Variations frequently appear in all three kinds of verse, and these I have attempted to indicate through the rhythm of the translation. In order to preserve so far as possible the effect of the Eddic verse, I have adhered, in making the English version, to certain of the fundamental rules governing the Norse line and stanza formations. The number of lines to each stanza conforms to what seems the best guess as to the original, and I have consistently retained the number of accented syllables. in translating from a highly inflected language into one depending largely on the use of subsidiary words, it has, however, been necessary to employ considerable freedom as to the number of unaccented syllables in a line. The initial-rhyme is generally confined to two accented syllables in each line. As in the original, all initial vowels are allowed to rhyme interchangeably, but I have disregarded the rule which lets certain groups of consonants rhyme only with themselves (e.g., I have allowed initial s or st to rhyme with sk or sl). In general, I have sought to preserve the effect of the original form whenever possible without an undue sacrifice of accuracy. For purposes of comparison, the translations of the three stanzas just given are here included:
Fornyrthislag:
Wild was Vingthor when he awoke,
And when his mighty hammer he missed;
He shook his beard, his hair was bristling,
To groping set the son of Jorth.
Ljothahattr:
He must early go forth who fain the blood
Or the goods of another would get;
The wolf that lies idle shall win little meat,
Or the sleeping man success.
Malahattr:
Wise was the woman, she fain would use wisdom,
She saw well what meant all they said in secret; . .
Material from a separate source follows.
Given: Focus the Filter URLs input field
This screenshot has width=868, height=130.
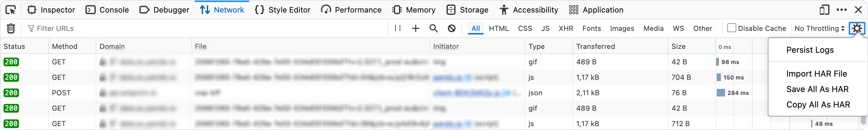Looking at the screenshot, I should point(206,28).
From her heart it was hid how help she might render,
The sea they should sail, while herself she should go not.
Proper Names
The forms in which the proper names appear in this translation will undoubtedly perplex and annoy those who have become accustomed to one or another of the current methods of anglicising Old Norse names. The nominative ending -r it has seemed best to, omit after consonants, although it has been retained after vowels; in Baldr the final -r is a part of the stem and is of course retained. I have rendered the Norse Þ by “th” throughout, instead of spasmodically by “d,” as in many texts: e.g., Othin in stead of Odin. For the Norse ø I have used its equivalent, “ö,” e.g., Völund; for the o I have used “o” and not “a,” e.g., Voluspo, not Valuspa or Voluspa. To avoid confusion with accents the long vowel marks of the Icelandic are consistently omitted, as likewise in modern Icelandic proper names. The index at the end of the book indicates the pronunciation in each case.
Conclusion
That this translation may be of some value to those who can read the poems of the Edda in the original language I earnestly hope. Still more do I wish that it may lead a few who hitherto have given little thought to the Old Norse language and literature to master the tongue for themselves. But far above either of these I place the hope that this English version may give to some, who have known little of the ancient traditions of what is after all their own race, a clearer insight into the glories of that extraordinary past, and that I may through this medium be able to bring to others a small part of the delight which I myself have found in the poems of the Poetic Edda.